Una decena de indígenas trans serpentea los cafetales de la finca El Paraíso. Son fuertes, rápidas, meticulosas. Sin embargo esta no es la vida que quiere Verónica. “No me gusta recoger café (…), me gustaría trabajar en una empresa, como enfermera, ganar más plata”, agrega. Sus dos primas, las hermanas Aisama, coinciden.

“A veces sueño que ya trabajo como una mujer, yo sueño así (…) que yo estaba contenta”, dice Érika Aisama. De su antigua vida conserva un nombre masculino tatuado en el brazo que prefiere mantener en reserva.

El antropólogo Tabares explica que las autoridades indígenas se quedan con los documentos de identidad de las mujeres trans que son expulsadas, lo que les crea un problema adicional. Lejos de los resguardos indígenas, las mujeres trans encontraron cómo sobrevivir. Pero llegaron a un sector en crisis.


El café suave colombiano es reconocido como el mejor del mundo, pero los bajos precios internacionales tienen a los productores en jaque. Verónica gana el equivalente a casi 27 dólares semanales, más que la mayoría de sus colegas.

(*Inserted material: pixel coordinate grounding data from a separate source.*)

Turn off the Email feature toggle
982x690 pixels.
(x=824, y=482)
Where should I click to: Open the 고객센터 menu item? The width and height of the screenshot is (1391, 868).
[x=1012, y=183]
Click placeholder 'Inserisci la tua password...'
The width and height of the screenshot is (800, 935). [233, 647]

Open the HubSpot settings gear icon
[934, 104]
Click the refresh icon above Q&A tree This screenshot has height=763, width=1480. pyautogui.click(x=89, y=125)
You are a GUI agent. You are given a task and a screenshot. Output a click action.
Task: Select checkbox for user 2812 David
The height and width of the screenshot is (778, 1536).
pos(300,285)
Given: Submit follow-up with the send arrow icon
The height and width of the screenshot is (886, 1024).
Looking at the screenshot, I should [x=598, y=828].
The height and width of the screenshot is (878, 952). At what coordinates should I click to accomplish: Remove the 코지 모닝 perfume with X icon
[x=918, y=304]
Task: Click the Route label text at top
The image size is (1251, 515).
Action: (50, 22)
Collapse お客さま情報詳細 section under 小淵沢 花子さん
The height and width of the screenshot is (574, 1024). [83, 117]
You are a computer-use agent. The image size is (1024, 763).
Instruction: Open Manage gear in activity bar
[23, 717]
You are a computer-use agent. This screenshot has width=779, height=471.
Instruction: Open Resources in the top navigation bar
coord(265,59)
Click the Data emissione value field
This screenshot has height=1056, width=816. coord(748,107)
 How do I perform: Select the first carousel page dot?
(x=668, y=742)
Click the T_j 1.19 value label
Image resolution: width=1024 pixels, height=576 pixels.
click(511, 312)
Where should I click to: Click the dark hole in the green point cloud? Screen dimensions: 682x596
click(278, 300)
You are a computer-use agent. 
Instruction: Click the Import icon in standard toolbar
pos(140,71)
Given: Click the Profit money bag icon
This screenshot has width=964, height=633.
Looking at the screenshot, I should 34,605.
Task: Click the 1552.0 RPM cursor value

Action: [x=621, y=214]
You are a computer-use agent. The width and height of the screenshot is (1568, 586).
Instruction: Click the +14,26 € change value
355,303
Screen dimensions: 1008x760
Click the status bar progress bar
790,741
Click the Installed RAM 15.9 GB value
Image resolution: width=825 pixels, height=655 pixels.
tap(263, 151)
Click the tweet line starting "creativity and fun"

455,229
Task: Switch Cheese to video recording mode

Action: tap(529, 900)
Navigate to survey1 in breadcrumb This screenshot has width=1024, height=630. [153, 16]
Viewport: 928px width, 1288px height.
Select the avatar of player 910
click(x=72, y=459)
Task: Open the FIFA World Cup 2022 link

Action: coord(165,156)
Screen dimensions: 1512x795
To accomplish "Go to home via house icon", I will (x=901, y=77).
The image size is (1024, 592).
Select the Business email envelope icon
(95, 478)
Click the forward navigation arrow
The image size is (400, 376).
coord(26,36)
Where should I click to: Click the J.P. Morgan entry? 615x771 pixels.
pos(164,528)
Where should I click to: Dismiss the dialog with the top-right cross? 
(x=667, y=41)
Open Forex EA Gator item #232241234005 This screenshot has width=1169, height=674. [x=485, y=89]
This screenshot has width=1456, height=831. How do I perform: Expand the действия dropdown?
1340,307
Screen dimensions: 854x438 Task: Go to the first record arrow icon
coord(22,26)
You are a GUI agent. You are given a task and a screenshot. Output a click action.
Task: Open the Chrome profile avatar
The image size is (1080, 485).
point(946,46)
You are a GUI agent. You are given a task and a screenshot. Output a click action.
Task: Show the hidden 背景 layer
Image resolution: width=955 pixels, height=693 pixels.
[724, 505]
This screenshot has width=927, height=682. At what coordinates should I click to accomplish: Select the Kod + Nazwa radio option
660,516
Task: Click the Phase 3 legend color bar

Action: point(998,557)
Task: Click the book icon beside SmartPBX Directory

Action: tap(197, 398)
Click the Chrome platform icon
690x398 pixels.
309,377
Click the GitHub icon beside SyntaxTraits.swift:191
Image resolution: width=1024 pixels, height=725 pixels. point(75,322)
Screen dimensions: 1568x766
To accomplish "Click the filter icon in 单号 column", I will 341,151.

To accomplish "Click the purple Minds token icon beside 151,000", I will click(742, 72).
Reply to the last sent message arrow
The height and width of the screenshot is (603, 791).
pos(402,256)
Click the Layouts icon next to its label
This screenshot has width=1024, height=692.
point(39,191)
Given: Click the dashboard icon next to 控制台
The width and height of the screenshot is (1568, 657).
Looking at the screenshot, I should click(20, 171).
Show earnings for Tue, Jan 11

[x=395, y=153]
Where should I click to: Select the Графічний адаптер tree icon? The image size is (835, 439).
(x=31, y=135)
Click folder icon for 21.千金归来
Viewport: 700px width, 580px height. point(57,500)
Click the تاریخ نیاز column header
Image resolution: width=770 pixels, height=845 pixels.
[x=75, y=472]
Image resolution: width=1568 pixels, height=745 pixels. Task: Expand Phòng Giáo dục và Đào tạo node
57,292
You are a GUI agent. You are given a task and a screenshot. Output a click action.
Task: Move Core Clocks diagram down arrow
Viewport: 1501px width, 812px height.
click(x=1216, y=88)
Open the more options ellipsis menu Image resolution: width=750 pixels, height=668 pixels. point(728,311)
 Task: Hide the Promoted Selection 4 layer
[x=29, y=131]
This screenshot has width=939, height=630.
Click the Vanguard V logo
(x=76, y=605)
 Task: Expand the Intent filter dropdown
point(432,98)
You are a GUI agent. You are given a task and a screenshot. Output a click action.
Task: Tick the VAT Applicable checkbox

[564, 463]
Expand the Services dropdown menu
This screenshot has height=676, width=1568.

Pagan por cada kilo recogido, pero también descuentan la alimentación diaria y las compras que hacen en las tiendas de las fincas.

En plena época de cosecha, los propietarios de los cultivos se quejan de un déficit de mano de obra “blanca”.

“Si no fuera por los emberas qué estaríamos haciendo”, se pregunta Jorge Martínez, de 47 años y administrador de El Paraíso.

En la finca donde trabaja los únicos blancos son el mayordomo y los dueños.

El alcalde sostiene que es “un negocio” para el municipio porque hay “una crisis de mano de obra grande”. “Nosotros ganamos y ellos (los indígenas) también ganan”, explica.

Pero el antropólogo Tabares matiza: “En Santuario la gente se ufana un poco de todo el proceso de inclusión que tienen respecto a las indígenas (…), pero lo que hay ahí es mano de obra barata”.

Verónica, entretanto, ya piensa en irse de los cafetales, muy lejos, “a otro país” donde pueda vivir libremente como una mujer y “tener bebés”. “Si yo puedo morir como mujer me encantaría”.